Catalogue Number: LSO0663

We have a David and Goliath situation here: the superstar well and truly thrashed by the underdog – albeit one whose star is very much in the ascendancy. You have only to compare Gergiev and Nott in the Scherzo – and in particular the lazy, rustic waltz of the Trio – to hear just how much more organic is Nott’s sense of the music’s pulse and character. Everything about the Gergiev performance suggests that it’s been dressed up to sound like Mahler but with little or no sense of who Mahler really is. There is no joy, no pleasure in it.

From Gergiev’s oddly prosaic account of the pre-dawn stirrings (no mystery, no magic) to the empty bluster of his finale, this is a cold, loveless, loud performance. The LSO flex their collective muscle all right but rarely warm to the music’s enticements. Nott’s Bamberg Symphony are altogether more engaging and stylistically convincing. Where Gergiev’s Wayfarer is urbane and driven, Nott and his players immediately convey that glad-to-be-alive feeling, tempo and phrasing and that woozy counterpoint from the bass clarinet all suggesting an easy spontaneity.

Nott’s Scherzo, as I’ve already implied, is one of the best on disc.
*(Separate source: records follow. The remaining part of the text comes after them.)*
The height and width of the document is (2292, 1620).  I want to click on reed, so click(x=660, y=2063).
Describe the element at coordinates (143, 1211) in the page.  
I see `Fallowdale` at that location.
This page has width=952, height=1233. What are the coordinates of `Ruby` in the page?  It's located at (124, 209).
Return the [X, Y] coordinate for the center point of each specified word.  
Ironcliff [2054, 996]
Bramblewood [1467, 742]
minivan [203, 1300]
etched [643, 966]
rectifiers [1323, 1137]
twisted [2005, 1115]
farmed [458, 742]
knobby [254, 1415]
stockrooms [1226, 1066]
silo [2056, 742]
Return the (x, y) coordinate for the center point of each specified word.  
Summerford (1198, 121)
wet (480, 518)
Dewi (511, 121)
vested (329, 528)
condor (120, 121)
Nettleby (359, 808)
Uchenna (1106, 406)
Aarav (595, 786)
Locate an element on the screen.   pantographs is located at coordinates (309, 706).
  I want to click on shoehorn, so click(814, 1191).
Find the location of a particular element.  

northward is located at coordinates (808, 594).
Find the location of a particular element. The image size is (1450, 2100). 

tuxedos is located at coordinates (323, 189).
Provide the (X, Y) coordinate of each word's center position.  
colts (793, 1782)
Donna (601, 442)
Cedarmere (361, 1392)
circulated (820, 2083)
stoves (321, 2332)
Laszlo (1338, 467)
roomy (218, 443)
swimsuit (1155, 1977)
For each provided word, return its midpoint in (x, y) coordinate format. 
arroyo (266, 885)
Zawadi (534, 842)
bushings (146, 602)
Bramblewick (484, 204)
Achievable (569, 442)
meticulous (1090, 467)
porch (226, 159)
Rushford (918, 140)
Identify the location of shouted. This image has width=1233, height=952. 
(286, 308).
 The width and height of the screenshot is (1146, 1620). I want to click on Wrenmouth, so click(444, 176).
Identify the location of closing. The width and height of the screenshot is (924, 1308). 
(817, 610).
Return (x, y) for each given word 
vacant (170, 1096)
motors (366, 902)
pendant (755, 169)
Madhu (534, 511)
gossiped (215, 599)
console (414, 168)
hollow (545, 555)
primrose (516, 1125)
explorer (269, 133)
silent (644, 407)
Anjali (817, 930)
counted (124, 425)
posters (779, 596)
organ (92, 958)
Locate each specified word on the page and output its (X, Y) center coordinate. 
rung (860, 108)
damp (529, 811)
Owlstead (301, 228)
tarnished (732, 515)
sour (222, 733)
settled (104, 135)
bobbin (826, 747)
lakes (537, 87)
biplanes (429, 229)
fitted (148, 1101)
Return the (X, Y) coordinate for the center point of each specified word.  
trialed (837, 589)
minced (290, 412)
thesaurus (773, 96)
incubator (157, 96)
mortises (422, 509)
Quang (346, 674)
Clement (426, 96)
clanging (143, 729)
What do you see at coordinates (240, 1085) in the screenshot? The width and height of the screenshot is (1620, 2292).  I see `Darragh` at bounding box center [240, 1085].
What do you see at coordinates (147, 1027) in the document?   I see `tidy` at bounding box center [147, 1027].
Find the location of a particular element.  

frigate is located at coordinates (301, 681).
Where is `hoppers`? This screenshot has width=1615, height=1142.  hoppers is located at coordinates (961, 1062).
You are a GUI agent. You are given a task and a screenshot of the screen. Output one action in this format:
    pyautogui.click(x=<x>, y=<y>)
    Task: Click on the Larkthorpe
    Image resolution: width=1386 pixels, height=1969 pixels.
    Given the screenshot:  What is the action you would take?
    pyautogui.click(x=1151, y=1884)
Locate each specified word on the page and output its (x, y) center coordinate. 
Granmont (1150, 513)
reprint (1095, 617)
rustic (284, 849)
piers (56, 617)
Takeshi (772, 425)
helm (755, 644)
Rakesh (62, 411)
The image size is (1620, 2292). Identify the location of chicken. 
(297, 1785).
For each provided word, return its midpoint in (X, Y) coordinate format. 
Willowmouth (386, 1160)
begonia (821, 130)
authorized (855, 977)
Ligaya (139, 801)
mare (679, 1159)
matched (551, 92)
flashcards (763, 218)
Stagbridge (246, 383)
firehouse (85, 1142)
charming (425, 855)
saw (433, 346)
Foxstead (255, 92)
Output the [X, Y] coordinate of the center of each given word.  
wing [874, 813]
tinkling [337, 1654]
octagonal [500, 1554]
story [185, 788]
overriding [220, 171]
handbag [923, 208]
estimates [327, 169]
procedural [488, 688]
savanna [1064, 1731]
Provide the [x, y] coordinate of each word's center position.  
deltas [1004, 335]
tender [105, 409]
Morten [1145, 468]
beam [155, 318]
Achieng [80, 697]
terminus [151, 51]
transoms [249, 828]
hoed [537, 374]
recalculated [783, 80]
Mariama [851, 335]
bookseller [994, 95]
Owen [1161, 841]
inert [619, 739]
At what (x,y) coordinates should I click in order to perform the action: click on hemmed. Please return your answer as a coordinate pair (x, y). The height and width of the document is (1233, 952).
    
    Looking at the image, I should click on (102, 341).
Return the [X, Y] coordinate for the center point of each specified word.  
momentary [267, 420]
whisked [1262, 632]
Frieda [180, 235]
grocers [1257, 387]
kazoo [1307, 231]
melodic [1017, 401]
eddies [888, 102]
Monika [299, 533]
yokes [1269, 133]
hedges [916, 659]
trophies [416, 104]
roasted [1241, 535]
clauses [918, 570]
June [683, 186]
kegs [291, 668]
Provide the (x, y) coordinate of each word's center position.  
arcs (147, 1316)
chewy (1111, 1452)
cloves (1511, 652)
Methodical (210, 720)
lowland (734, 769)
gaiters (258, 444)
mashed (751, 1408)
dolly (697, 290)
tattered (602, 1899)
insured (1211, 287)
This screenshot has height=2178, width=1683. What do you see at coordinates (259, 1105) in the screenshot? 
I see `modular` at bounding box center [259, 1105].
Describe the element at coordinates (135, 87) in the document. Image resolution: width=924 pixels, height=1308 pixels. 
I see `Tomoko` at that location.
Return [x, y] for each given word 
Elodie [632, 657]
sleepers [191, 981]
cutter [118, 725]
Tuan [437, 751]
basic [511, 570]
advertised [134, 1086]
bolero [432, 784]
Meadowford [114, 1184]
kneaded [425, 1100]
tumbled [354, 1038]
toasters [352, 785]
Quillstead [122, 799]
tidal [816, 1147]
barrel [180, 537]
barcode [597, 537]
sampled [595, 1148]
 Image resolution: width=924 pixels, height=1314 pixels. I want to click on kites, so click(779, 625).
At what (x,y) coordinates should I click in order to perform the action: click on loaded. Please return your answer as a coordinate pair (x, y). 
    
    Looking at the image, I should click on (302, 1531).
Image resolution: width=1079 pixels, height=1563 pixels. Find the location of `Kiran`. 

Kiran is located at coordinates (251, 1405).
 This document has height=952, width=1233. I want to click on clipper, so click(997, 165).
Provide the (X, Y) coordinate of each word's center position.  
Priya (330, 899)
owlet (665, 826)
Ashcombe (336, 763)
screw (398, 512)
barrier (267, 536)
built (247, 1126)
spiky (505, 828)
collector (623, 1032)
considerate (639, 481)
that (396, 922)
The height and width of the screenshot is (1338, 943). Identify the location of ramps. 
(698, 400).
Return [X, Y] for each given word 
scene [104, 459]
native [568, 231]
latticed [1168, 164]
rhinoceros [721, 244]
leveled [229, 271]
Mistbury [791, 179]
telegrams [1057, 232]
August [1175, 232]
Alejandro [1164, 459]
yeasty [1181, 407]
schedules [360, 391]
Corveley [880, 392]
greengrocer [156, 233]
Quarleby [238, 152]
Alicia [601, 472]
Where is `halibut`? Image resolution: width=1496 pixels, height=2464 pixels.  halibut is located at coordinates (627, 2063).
The tempo is perfect and there’s a woody, rosiny quality to the sound. Gergiev, adopting a slower gait, sounds merely ponderous, the Trio flat and charmless with rubato and portamento dutifully applied but not remotely enticing. Nott and his Bambergers draw you in: from the moment that solo horn sinks into repose you are properly transported.

Now we come to the vexed question of why Gergiev elects to deploy the entire LSO bass section for the “Bruder Martin” (or “Frère Jacques”) solo in the third movement. I am told that new thinking on this has resulted in a dubious change to the critical edition (can that really be the case?) but I cannot imagine why. How else but with a solo instrument can you achieve that wasted, cadaverous sound that Mahler so spookily imagined? As it is, Mahler failed to anticipate how well (too well) this rather pained solo would come to be played. Nott’s Bamberg bassist is indeed rather too beautiful (and perfectly tuned) but at least he’s solo. And the klezmer band serenading at the heart of this movement is deliciously cheesy, intensifying the contrast with the reflective passage in muted strings where Nott properly conveys that inimitable Mahlerian gemütlich.

So, no contest. Nott’s finale has fire and purpose, the second theme shaped with honesty and heart. Again it may not achieve perfect unanimity at the climax but, unlike Gergiev, it means something beyond an all-purpose emotional hectoring. The wistfulness of Nott’s return to the symphony’s opening material – a remembrance of things past – shows his sensitivity and reminds us how touching this piece can be. All right, so we could have done with a little more heft from the Bamberg horns and trumpets at the close but this is still one of the best recorded accounts we’ve had since Kubelík and Bernstein (his momentous Concertgebouw account), neither of which I could be without. Nott, you feel, has got under Mahler’s skin; Gergiev is merely offering an impersonation – and a not very good one at that.